Kürdistan Özgürlük ve Kadın Mücadelesinin Simgeleri Sakine Cansız, Fidan Doğan ve Leyla Söylemez Paris'te Katledildi. |
Sakine Cansız’ı ilk kez nerede ne zaman gördüm ve tanıştım hatırlamıyorum. Ama adını duyar bilirdik.
Muhtemelen Öcalan’ın kaçırılışından sonra Hamburg’ta kurduğumuz “Öcalan’ın Yaşamını Savunmak İçin Türk Girişimi”nin hazırladığı toplantı ve tartışmalar esnasında olabilir. Kendiliğinden, işgüç içinde bir tanışma gerçekleşmiş olmalı.
Sonra
2005 yılında Hamburg’ta tertiplediğimiz, konuşmacılar arasında Ertuğrul
Kürkçü, Haluk Gerger, Ragıp Zarakolu’nun da bulunduğu toplantıda Sakine
Cansız da bir konuşmacıydı. Konu: “Büyük Ortadoğu Projesi ve Sosyalist Strateji”

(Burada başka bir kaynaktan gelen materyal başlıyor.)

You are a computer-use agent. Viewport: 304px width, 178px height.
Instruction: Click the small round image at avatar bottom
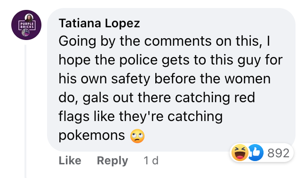click(x=25, y=32)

idi. Örgütünün görüşlerini formüle etmişti. Elbette Ortadoğu konu
olunca Ortadoğu’nun en büyük, hem demokratik karakterli; hem de
gerillaları ve milyonlarca taraftar ve destekleyicisi bulunan bir
hareketinin önde gelen bir üyesinin ne diyeceği önemliydi.
Kimi
zaman sık sık karşılaşır, kimi zaman aylar ve yıllarca göremezdik. O
Özgürlük hareketinin esas kadrolarından biriydi. Özgürlük hareketinin
bir kadrosu olmak Kıvılcımlı’nın “Uyarmak İçin Uyanmalı, Uyanmak İçin Uyarmalı” veya Lenin’in “Ne Yapmalı”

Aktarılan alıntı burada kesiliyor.